Work: Odds and Ends

Jeffreys Copeland & Haemer

(Server/Workstation Expert, May 1999)



I beheld the wretch -- the miserable monster whom I created.
                        --- Mary Wollestonecraft Shelly, Frankenstein


How much easier it is to be critical than to be correct.
                        --- Benjamin Disraeli


Ah, May. We can't help but think of the late Bill Rotsler's cartoon cat sitting in the window distracted by a butterfly above the caption ``if cats had a longer attention span, they could rule the world.'' Just so we don't compete with the short attention span engendered by spring fever, we'll be covering a set of topics we've had kicking around in the attic for a while, none of which are enough to fill a complete column. Thus, we present you with a Franken-column.

But first, we found your reaction to our February column educational. (See ``Differences Among Women,'' SunExpert, page 38, or http://swexpert.com/C9/SE.C9.FEB.99.pdf.)



Differences among correspondents.
Sometimes, life imitates that simple harmonic motion experiment from freshman physics. When we wrote our November column on technology and reading, we were surprised that the first two notes we had about it were both from women. We used this as a jumping-off point for our February column. (As you know, there's sufficient publication offset that our observations and counter-observations occur in waves with a period of three months.)

The level of reader interest in the February column was higher than we'd anticipated. We seem to have struck a nerve -- or a pair of nerves, as it turns out.

One reader, Pete Kernan, now has a web page about these four-tuples, http://theory2.phys.cwru.edu/~pete/sequence.html. There is also a related entry, A045794, in the ``On-Line Encyclopedia of Integer Sequences,'' http://www.research.att.com/~njas/sequences/index.html (look for ``Haemer,'' ``Copeland,'' or ``1 1 1 3 3 4 9'').

We promised to report on the sex ratio of the responses to our column, and here it is: within a month, we got 61 pieces of email from 34 unsolicited readers. Of these, nine respondants were women, (including Ann Janssen, one of our correspondents on the November column), and 25 were men. The correspondents even included the husband-and-wife pair of Shelly Shumway and Arthur Smith.
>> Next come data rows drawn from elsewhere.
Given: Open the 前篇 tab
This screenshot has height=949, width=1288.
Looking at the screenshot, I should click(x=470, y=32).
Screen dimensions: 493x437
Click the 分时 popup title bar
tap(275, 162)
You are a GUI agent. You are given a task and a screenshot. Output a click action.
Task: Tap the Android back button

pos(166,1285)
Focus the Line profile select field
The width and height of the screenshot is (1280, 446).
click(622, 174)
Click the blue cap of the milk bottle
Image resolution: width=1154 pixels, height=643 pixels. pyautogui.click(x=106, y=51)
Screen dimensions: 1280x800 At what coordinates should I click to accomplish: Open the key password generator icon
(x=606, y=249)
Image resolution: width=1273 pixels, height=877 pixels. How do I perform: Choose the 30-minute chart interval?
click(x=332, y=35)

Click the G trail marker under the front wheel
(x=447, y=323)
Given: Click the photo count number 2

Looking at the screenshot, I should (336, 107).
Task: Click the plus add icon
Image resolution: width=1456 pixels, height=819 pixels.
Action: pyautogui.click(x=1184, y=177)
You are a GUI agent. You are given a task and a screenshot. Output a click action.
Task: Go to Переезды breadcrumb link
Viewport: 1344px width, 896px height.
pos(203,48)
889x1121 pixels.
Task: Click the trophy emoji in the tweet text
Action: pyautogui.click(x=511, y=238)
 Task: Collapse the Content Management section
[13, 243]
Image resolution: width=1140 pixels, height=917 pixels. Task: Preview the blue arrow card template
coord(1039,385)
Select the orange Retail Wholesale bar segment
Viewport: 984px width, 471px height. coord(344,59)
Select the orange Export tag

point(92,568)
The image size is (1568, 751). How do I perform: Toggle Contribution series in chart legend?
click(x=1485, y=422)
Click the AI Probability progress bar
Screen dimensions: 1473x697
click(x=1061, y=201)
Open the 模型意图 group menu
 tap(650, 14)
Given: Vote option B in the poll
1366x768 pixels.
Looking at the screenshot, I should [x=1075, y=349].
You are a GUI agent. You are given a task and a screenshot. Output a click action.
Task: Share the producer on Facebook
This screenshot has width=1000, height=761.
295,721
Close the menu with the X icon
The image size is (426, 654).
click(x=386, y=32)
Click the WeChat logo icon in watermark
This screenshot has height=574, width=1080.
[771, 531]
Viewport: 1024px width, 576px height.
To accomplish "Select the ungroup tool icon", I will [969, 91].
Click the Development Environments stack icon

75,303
One (male) reader, Sal Mamone, sent us a pointer to some statistics he'd gathered about sex differences among his computer science students. (See ``Empirical Study of Motivation in a Entry Level Programming Course,'' ACM SIGPLAN Notices, March 1992.) We aren't sure Sal's statistics completely apply, since he was teaching COBOL and we think that puts an entirely different skew into the results, but they're interesting nonetheless.

All the responses were interesting and gratifying, but what jumped out at us was the sexual dimorphism. Women sent mail saying, ``Interesting column, here's my opinion''; men sent mail saying, ``interesting column, here's my code/math.'' We suspect that we could write a perl script to sort the responses by sex.

One woman sent a technical response (containing math or code); three men sent non-technical responses. The fraction of cross-dressed mail for the two sexes is identical to two decimal places.

But we've still gotten no responses from Antarctica.



Monopolies and You.
It should be apparent by now that we're open-source bigots. We firmly believe in open systems, with commodity hardware and for the most part, with non-proprietary software. But there are forces in the world that disagree with us. The largest of those is currently (and probably still will be, by the time you read this) on trial for violations of the anti-trust laws. We speak, of course, about Microsoft.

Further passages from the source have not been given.